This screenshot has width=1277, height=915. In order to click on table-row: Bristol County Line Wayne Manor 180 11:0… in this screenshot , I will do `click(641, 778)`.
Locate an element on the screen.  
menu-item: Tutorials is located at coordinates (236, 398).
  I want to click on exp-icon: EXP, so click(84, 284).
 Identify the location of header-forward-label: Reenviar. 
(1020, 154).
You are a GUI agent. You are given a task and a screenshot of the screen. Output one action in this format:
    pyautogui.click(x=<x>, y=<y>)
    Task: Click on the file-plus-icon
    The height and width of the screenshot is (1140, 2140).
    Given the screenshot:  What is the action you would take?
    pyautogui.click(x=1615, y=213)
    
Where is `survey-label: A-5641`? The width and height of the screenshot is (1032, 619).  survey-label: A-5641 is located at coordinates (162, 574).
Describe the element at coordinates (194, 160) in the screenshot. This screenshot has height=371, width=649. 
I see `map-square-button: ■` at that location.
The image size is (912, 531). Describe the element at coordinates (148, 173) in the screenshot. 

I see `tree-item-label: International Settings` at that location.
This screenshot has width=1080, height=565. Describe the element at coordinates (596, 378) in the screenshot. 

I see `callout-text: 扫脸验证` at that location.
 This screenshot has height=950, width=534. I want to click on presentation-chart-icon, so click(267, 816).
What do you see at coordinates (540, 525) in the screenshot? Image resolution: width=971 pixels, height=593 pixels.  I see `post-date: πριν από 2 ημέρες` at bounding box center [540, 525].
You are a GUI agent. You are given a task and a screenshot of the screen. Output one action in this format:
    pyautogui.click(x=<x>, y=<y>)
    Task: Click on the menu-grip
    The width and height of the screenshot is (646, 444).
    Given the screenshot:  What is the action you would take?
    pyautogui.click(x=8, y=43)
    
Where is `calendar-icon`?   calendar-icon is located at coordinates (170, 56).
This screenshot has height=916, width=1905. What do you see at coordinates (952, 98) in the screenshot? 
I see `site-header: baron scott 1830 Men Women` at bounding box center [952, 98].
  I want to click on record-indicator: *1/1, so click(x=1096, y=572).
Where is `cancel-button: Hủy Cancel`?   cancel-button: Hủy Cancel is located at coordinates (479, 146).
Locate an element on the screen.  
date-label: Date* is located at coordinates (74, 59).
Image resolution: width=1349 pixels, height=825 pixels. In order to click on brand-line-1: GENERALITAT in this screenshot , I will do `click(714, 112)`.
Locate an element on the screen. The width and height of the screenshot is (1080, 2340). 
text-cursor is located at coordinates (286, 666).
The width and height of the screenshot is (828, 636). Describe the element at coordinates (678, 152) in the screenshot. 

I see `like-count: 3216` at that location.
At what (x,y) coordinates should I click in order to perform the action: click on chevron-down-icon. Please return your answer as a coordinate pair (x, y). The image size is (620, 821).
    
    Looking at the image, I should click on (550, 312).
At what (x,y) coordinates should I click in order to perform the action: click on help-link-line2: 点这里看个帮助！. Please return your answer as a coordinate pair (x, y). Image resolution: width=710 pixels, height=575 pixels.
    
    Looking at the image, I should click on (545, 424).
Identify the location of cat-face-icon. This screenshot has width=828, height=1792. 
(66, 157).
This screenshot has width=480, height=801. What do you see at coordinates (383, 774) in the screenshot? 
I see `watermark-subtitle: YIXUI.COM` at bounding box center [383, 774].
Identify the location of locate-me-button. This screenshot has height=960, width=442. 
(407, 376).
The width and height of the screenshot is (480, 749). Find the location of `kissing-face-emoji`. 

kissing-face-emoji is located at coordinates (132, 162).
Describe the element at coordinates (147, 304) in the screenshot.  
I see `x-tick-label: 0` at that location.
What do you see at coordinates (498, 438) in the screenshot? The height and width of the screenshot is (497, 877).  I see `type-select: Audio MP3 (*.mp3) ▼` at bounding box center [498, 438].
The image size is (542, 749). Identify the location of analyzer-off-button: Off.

What to work on:
Please render all of the material above as a JSON list of strings, one string per line, with blank lines left out.

Problem solution:
[
  "This screenshot has width=1277, height=915. In order to click on table-row: Bristol County Line Wayne Manor 180 11:0… in this screenshot , I will do `click(641, 778)`.",
  "Locate an element on the screen.  ",
  "menu-item: Tutorials is located at coordinates (236, 398).",
  "  I want to click on exp-icon: EXP, so click(84, 284).",
  " Identify the location of header-forward-label: Reenviar. ",
  "(1020, 154).",
  "You are a GUI agent. You are given a task and a screenshot of the screen. Output one action in this format:",
  "    pyautogui.click(x=<x>, y=<y>)",
  "    Task: Click on the file-plus-icon",
  "    The height and width of the screenshot is (1140, 2140).",
  "    Given the screenshot:  What is the action you would take?",
  "    pyautogui.click(x=1615, y=213)",
  "Where is `survey-label: A-5641`? The width and height of the screenshot is (1032, 619).  survey-label: A-5641 is located at coordinates (162, 574).",
  "Describe the element at coordinates (194, 160) in the screenshot. This screenshot has height=371, width=649. ",
  "I see `map-square-button: ■` at that location.",
  "The image size is (912, 531). Describe the element at coordinates (148, 173) in the screenshot. ",
  "I see `tree-item-label: International Settings` at that location.",
  "This screenshot has width=1080, height=565. Describe the element at coordinates (596, 378) in the screenshot. ",
  "I see `callout-text: 扫脸验证` at that location.",
  " This screenshot has height=950, width=534. I want to click on presentation-chart-icon, so click(267, 816).",
  "What do you see at coordinates (540, 525) in the screenshot? Image resolution: width=971 pixels, height=593 pixels.  I see `post-date: πριν από 2 ημέρες` at bounding box center [540, 525].",
  "You are a GUI agent. You are given a task and a screenshot of the screen. Output one action in this format:",
  "    pyautogui.click(x=<x>, y=<y>)",
  "    Task: Click on the menu-grip",
  "    The width and height of the screenshot is (646, 444).",
  "    Given the screenshot:  What is the action you would take?",
  "    pyautogui.click(x=8, y=43)",
  "Where is `calendar-icon`?   calendar-icon is located at coordinates (170, 56).",
  "This screenshot has height=916, width=1905. What do you see at coordinates (952, 98) in the screenshot? ",
  "I see `site-header: baron scott 1830 Men Women` at bounding box center [952, 98].",
  "  I want to click on record-indicator: *1/1, so click(x=1096, y=572).",
  "Where is `cancel-button: Hủy Cancel`?   cancel-button: Hủy Cancel is located at coordinates (479, 146).",
  "Locate an element on the screen.  ",
  "date-label: Date* is located at coordinates (74, 59).",
  "Image resolution: width=1349 pixels, height=825 pixels. In order to click on brand-line-1: GENERALITAT in this screenshot , I will do `click(714, 112)`.",
  "Locate an element on the screen. The width and height of the screenshot is (1080, 2340). ",
  "text-cursor is located at coordinates (286, 666).",
  "The width and height of the screenshot is (828, 636). Describe the element at coordinates (678, 152) in the screenshot. ",
  "I see `like-count: 3216` at that location.",
  "At what (x,y) coordinates should I click in order to perform the action: click on chevron-down-icon. Please return your answer as a coordinate pair (x, y). The image size is (620, 821).",
  "    Looking at the image, I should click on (550, 312).",
  "At what (x,y) coordinates should I click in order to perform the action: click on help-link-line2: 点这里看个帮助！. Please return your answer as a coordinate pair (x, y). Image resolution: width=710 pixels, height=575 pixels.",
  "    Looking at the image, I should click on (545, 424).",
  "Identify the location of cat-face-icon. This screenshot has width=828, height=1792. ",
  "(66, 157).",
  "This screenshot has width=480, height=801. What do you see at coordinates (383, 774) in the screenshot? ",
  "I see `watermark-subtitle: YIXUI.COM` at bounding box center [383, 774].",
  "Identify the location of locate-me-button. This screenshot has height=960, width=442. ",
  "(407, 376).",
  "The width and height of the screenshot is (480, 749). Find the location of `kissing-face-emoji`. ",
  "kissing-face-emoji is located at coordinates (132, 162).",
  "Describe the element at coordinates (147, 304) in the screenshot.  ",
  "I see `x-tick-label: 0` at that location.",
  "What do you see at coordinates (498, 438) in the screenshot? The height and width of the screenshot is (497, 877).  I see `type-select: Audio MP3 (*.mp3) ▼` at bounding box center [498, 438].",
  "The image size is (542, 749). Identify the location of analyzer-off-button: Off."
]